> **WRITTEN TASK**
Copy every line of the material below character for character, leaving nothing out and changing nothing.

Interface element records
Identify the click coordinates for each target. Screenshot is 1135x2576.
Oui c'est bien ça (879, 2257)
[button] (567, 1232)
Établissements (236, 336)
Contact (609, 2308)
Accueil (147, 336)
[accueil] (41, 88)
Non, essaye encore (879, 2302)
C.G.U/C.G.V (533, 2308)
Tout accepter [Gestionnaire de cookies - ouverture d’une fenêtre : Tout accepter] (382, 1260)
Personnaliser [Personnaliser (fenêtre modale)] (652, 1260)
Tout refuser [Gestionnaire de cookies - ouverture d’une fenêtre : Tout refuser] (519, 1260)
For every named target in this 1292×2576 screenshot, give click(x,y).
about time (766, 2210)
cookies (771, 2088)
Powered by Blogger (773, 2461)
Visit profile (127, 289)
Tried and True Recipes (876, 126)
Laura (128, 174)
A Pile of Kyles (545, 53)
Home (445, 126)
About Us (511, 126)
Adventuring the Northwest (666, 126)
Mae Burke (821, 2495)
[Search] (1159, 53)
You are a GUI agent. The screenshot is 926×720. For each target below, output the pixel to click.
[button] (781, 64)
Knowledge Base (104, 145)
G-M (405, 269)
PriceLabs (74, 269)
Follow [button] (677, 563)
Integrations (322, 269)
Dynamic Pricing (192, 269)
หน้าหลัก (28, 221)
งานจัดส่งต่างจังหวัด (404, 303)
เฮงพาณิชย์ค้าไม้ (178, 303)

> **CORRECT RESULT**
Identify the click coordinates for each target. Screenshot is 1135x2576.
Oui c'est bien ça (879, 2257)
[button] (567, 1232)
Établissements (236, 336)
Contact (609, 2308)
Accueil (147, 336)
[accueil] (41, 88)
Non, essaye encore (879, 2302)
C.G.U/C.G.V (533, 2308)
Tout accepter [Gestionnaire de cookies - ouverture d’une fenêtre : Tout accepter] (382, 1260)
Personnaliser [Personnaliser (fenêtre modale)] (652, 1260)
Tout refuser [Gestionnaire de cookies - ouverture d’une fenêtre : Tout refuser] (519, 1260)
For every named target in this 1292×2576 screenshot, give click(x,y).
about time (766, 2210)
cookies (771, 2088)
Powered by Blogger (773, 2461)
Visit profile (127, 289)
Tried and True Recipes (876, 126)
Laura (128, 174)
A Pile of Kyles (545, 53)
Home (445, 126)
About Us (511, 126)
Adventuring the Northwest (666, 126)
Mae Burke (821, 2495)
[Search] (1159, 53)
You are a GUI agent. The screenshot is 926×720. For each target below, output the pixel to click.
[button] (781, 64)
Knowledge Base (104, 145)
G-M (405, 269)
PriceLabs (74, 269)
Follow [button] (677, 563)
Integrations (322, 269)
Dynamic Pricing (192, 269)
หน้าหลัก (28, 221)
งานจัดส่งต่างจังหวัด (404, 303)
เฮงพาณิชย์ค้าไม้ (178, 303)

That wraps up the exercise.